Comme s’il n’en était pas assez, ces rebelles « refusent de travailler et bloquent toute activité » au sein de cet Office du Ministère de la Culture. C’est ainsi que, pour Eric Thossou, certains parmi les agents concernés se sont compromis dans des actes de sabotage des activités : aspersion de mixtures occultes dans des bureaux, blocage du matériel de la Commission technique d’Identification des œuvres par le changement du cerveau de la serrure de la porte sans en aviser Samuel Ahokpa, blocage des clés du matériel roulant, sans oublier que, pour le Président du Conseil d’administration (Pca), d’autres « sont trempés dans des vols, dans le détournement de fonds relevant des redevances collectées sur le terrain, dans la fabrication d’artistes fictifs et de perception des droits » de ces pseudo-créateurs. Donc, il s’agit d’un club fermé de personnes ayant mis en place un système interne, secret de jouissance des fonds devant revenir aux artistes. Rien de bien loin d’une mafia. Et, comme l’a poursuivi le Président, ce sont autant d’actes qui mettent en péril le fonctionnement normal et efficace du Bubédra, surtout que Samuel Ahokpa, le Dg nommé récemment, a fait adopter par le Conseil d’administration son Plan d’actions stratégiques (Pas) qui peine à faire mettre en œuvre sa vision révolutionnaire du développement du Bubédra, surtout que, selon ce Pas, la question de cette mutation des agents devait avoir été réglée depuis juillet-août 2017.


La partition ministérielle

A son entrée en service, après sa nomination comme Ministre du Tourisme, de la culture et des sports, Oswald Homéky s’est vu dans l’obligation de prendre connaissance des tenants et des aboutissants de la crise au Bubédra et, il ne tarda pas à prendre position. Pour Eric Thossou, plusieurs fois, il a reçu en audience des membres du Bureau du Syndicat du département ministériel, alors que ce n’est que le vendredi 5 janvier 2018 qu’il s’est donné de rencontrer les membres du Ca, pour se mettre au courant de leur version des faits. Bien avant cela, selon des sources dignes de foi, le Ministre, au cours d’une rencontre avec les travailleurs du Bubédra, au siège de l’institution, sis quartier Vodjè, le 2 janvier 2018, a promis d’annuler la décision de mutation des douze rebelles.
Dans le cas du respect d’une telle logique par l’autorité, il y aurait le jet d’un camouflet sur l’Etat, dans son autorité, sur le Ca et même sur la structure exécutive qu’est la Direction générale, qui, devant ces agents rebelles, ne serait plus que l’ombre d’elle-même, vu qu’ils n’auraient d’autre choix que de se réjouir de lui avoir fait mordre la poussière. Alors, l’ambiance de travail serait-elle désormais productive pour le Bubédra ?

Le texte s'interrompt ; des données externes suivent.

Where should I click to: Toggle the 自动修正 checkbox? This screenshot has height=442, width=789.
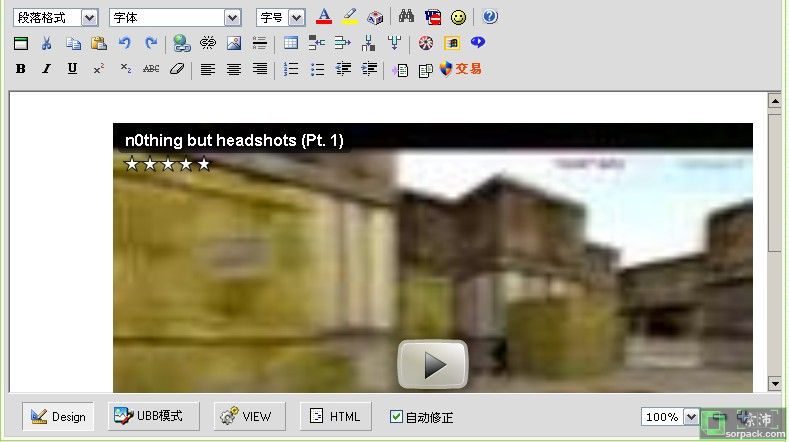pos(396,417)
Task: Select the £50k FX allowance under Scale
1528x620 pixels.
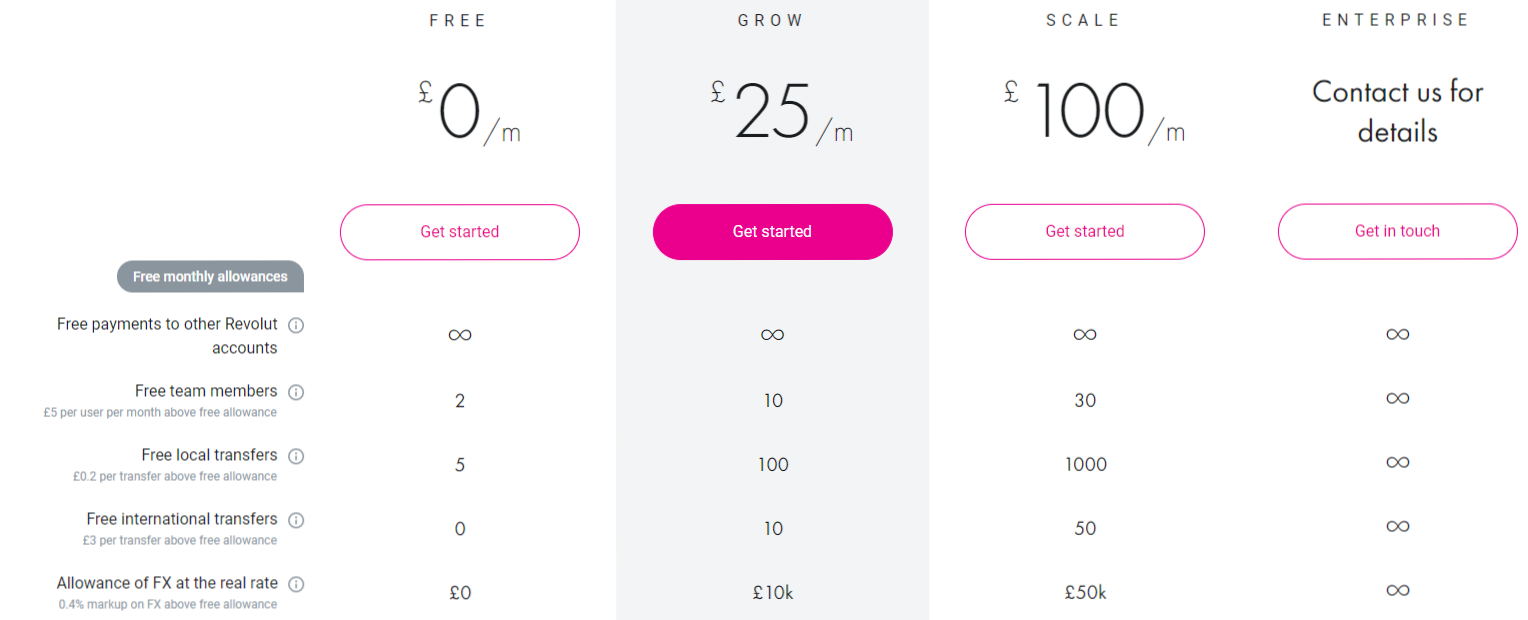Action: click(x=1085, y=592)
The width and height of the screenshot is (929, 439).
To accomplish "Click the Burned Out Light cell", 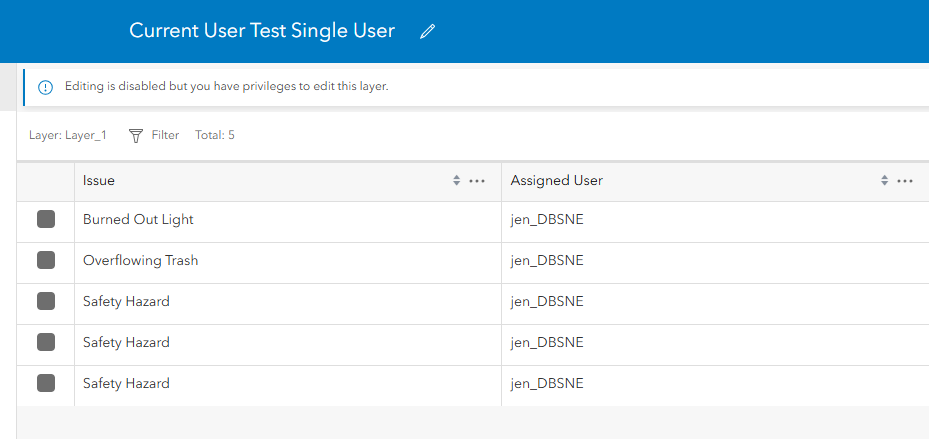I will [x=138, y=220].
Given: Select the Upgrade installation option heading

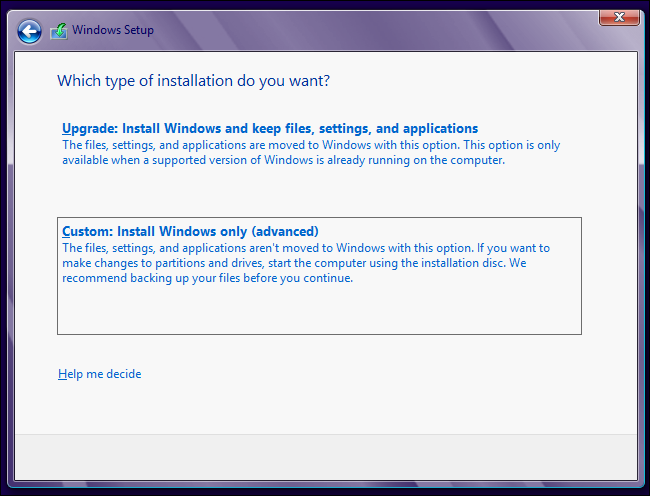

Par ailleurs, au cas où Oswald Homéky prendrait fait et cause pour les agents non respectueux de leur ordre de mutation, cela prouverait la nullité du principe de la continuité de l’Etat, vu qu’un Ministre détruit, sans un motif imparable, la décision de son prédécesseur. De plus, étant donné les accusations de divers ordres de malversations pesant sur certains de ces travailleurs, les rétablir à leurs postes respectifs ne viendrait que confirmer les craintes des observateurs avertis : la compromission d’Oswald Homéky avec la mafia.